Florida Supreme Court Delays Mandatory E-Filing, And Courts Issuing Numerous Opinions in Aftermath of Shelton and Adkins

by appealattorneylaw

Mandatory e-filing in Florida’s courts is being delayed.  Surprising, I know.  Check out the order here. Too bad the State of Florida can’t just buy the CM/ECF system that the Federal courts use.  Then again, that would just be too easy.

As I reviewed the websites for Florida’s District Courts of Appeal this week, I noticed that a good number of opinions are being issued in the wake of State v. Adkins, 37 Fla. L. Weekly S449 (Fla. July 12, 2012).  For example, the Fourth DCA issued a slew of opinions denying Rule 3.850 motions for post-conviction relief, while the First and Second DCA reversed several cases which had been dismissed based on Shelton v. Secretary, Department of Corrections, 802 F. Supp. 2d 1289 (M.D. Fla. 2011).  Note: in Shelton v. Secretary, Dept. of Corrections, No. 11-13515, 2012 WL 3641008 (11th Cir. Aug. 24, 2012), the United States Court of Appeals for the Eleventh Circuit reversed the District Court’s grant of federal habeas relief.  You can read my previous post on the Eleventh Circuit opinion here.

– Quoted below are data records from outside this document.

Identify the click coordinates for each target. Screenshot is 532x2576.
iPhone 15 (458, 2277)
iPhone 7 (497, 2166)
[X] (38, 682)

For those criminal defense and criminal appeals attorneys who are monitoring the Padilla retroactivity issue, in Litchmore v. State, No. 2D12-800, the Second DCA certified a question of great public importance to the Florida Supreme Court as to the retroactivity of Padilla v. Kentucky, — U.S. —, 130 S. Ct. 1473, 176 L. Ed. 2d 284 (2010), in post-conviction proceedings.  The issue remains pending in the Florida Supreme Court.  You can search the docket for State v. Hernandez, No. SC11-1357, by clicking here.